Letting Go of Middleclass

Historic abnormality.  That's what one of my favorite bloggers calls the modern day middle class. Anthropologically speaking, how do societies organize? Labor at the bottom, with a ruling class at the top supported by the excesses generated by the laborers.  Modern man managed to tap in to a vast payload of ancient excess, enough to glut even the most ravenous of ruling classes, thus letting enough dribble through that a percentage of the laborers get to experience some of the perks of ruling class lifestyle. It's near impossible to convince any of those enjoying the experience that what they are living is an abnormality.  It's gone on for generations now, (at least in the global North) long enough to convince all of them of it's permanence. Like fruit flies, the memory span of the species is only so long. They've forgotten what is normal.  "Oh, those norms don't apply any more, for Pete's sake, we've been to the moon, there's nothing we can't do."  You know what we can't do? Make more oil.  I know what else we can't do. Run anything more than a fraction of our current lifestyle on renewables and muscle power. The math just doesn't work out. Not without a huge population die off, and that would create it's own problems. Math is hard to argue against, but of course the hopeful fruit flies still try. The Archdruid says it best, as usual.
"In 1929, America was still an expanding society, with an economy that was still producing something other than fiscal hallucinations, and a standard of living that had been moving raggedly upward for a good long time. ... Most Americans could reasonably expect that with hard work and prudence, they could expect to have a better standard of living in the future than they had in the past, and their children could expect to do better still.

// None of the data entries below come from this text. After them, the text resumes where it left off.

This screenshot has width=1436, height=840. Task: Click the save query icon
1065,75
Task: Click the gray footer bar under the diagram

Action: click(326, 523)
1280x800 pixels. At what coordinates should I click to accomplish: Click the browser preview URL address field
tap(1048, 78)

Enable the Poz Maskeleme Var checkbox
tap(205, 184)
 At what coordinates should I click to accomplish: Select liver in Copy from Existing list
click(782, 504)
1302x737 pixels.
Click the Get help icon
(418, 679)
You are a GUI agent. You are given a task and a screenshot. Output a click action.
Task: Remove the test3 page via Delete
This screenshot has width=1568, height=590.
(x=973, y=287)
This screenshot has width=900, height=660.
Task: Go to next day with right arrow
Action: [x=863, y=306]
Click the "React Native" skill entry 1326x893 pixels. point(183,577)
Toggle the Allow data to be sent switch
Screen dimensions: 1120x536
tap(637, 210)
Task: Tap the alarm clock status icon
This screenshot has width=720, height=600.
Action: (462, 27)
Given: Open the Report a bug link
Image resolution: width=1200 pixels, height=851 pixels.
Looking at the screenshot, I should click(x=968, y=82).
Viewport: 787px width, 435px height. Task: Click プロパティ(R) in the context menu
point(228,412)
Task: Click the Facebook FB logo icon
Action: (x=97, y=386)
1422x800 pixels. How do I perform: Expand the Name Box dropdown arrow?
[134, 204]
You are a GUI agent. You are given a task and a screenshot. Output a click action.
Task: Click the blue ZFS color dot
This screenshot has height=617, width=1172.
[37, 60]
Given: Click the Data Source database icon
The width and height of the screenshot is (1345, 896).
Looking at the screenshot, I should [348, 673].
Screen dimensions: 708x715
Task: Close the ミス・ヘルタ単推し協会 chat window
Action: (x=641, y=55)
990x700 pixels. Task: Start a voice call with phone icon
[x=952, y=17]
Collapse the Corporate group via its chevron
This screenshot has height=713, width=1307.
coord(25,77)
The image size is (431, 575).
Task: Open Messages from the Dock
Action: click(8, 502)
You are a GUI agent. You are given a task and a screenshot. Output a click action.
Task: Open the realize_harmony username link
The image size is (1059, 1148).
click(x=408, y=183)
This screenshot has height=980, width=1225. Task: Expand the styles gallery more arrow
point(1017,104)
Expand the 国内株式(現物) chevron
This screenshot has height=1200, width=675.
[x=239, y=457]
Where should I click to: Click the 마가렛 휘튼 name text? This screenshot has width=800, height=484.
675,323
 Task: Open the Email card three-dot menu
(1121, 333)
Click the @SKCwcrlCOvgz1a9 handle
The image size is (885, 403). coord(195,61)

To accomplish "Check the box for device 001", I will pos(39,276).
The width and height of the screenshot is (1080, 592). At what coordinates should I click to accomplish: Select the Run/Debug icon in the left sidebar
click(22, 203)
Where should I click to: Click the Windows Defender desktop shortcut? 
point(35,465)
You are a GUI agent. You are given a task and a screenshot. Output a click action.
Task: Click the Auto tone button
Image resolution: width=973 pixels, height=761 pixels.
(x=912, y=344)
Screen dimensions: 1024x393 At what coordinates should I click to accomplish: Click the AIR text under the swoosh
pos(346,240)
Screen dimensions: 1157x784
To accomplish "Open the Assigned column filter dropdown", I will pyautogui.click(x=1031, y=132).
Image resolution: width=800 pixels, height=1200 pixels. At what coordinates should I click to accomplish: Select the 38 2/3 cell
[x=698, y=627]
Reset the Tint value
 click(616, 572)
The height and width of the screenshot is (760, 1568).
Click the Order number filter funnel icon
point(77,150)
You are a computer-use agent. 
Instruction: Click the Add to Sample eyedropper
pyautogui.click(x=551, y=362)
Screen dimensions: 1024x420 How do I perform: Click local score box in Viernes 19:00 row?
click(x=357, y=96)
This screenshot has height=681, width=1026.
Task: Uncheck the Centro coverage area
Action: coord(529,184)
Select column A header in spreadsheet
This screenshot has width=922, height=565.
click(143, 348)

Those days are long past. For the great majority of Americans, living standards have been declining since the early 1970s, upward mobility is increasingly a nostalgic dream, and it’s becoming harder even for government flacks to keep pretending that training people for jobs that don’t exist will make those jobs miraculously appear. Ours is a contracting society, and outside of the narrowing circle of privilege—itself facing, a little further down the road, a far more drastic form of downward mobility—most people realize that hard work and prudence, the road to a better future in past generations, are merely a slightly slower road to impoverishment than the one everyone else seems to be taking.
...
A great many Americans, for example, think that being hopeful in the face of the depletion of fossil fuels means assuming against all the evidence that some ample replacement will be found in time to allow us to keep our energy-intensive lifestyles running. A great many of us more generally think that being hopeful in the face of the limits to growth means trying to convince ourselves that those limits don’t apply to us, or that there will turn out to be some way around them, or that somebody or other will bail us out before our refusal to deal with those limits lands us in consequences harsher than we want to think about.
...
The only way out of the trap, as I’ve argued here rather more than once, is to accept a steep cut in your standard of living before it becomes necessary, as a deliberate choice, and to use the resources freed up by that choice to get rid of any debts you have, get settled in a location that has a fair chance of keeping a viable degree of community life going, and get the tools and learn the skills that you will need to manage a decent life in an age of spiraling decline. To those who cling to the idea that they can maintain their present lifestyles, admittedly, it’s hard to think of any advice less welcome, but the universe is in no way obligated to give us the future we want" - Archdruid
 The universe is in no way obligated to give us the future we want.  I can't get those words out of my head.  Most days are a battle against bitterness. Don't get me wrong, I'm a generally happy person, I love my family and all that jazz, but there's a kernel of bitterness that wasn't there a decade ago. I know why it's there. What I do for a living is not what I wanted to do with my life. I have a job, a good job. I don't discount the benefits that bestows on my life. My family eats good food, often, in a cozy house in a low crime neighborhood. I have all the securities of the ruling class, but none of the freedom. The engineering degree that was the ticket for my grandfather to live a stable life free of debt, has become a millstone around the neck, not only for me, but for most of my generation.  Our debts are rising far faster than our expected income gains. We are financial serfs. My private loans from college won't be paid off until I'm 50. You can imagine what that does for my ability to take risks and try new things. An entire generation, crippled by debt. There go your job creators. We're all so debt ridden we want only to occupy a job, and send large chunks of the pay towards the loan companies in a desperate attempt to deal with them. This is what it looks like when a historical abnormality is coming to a close.  You work as hard as you can, but there's not quite enough to satisfy the demands of the elite to be supported and to raise your own standard of living.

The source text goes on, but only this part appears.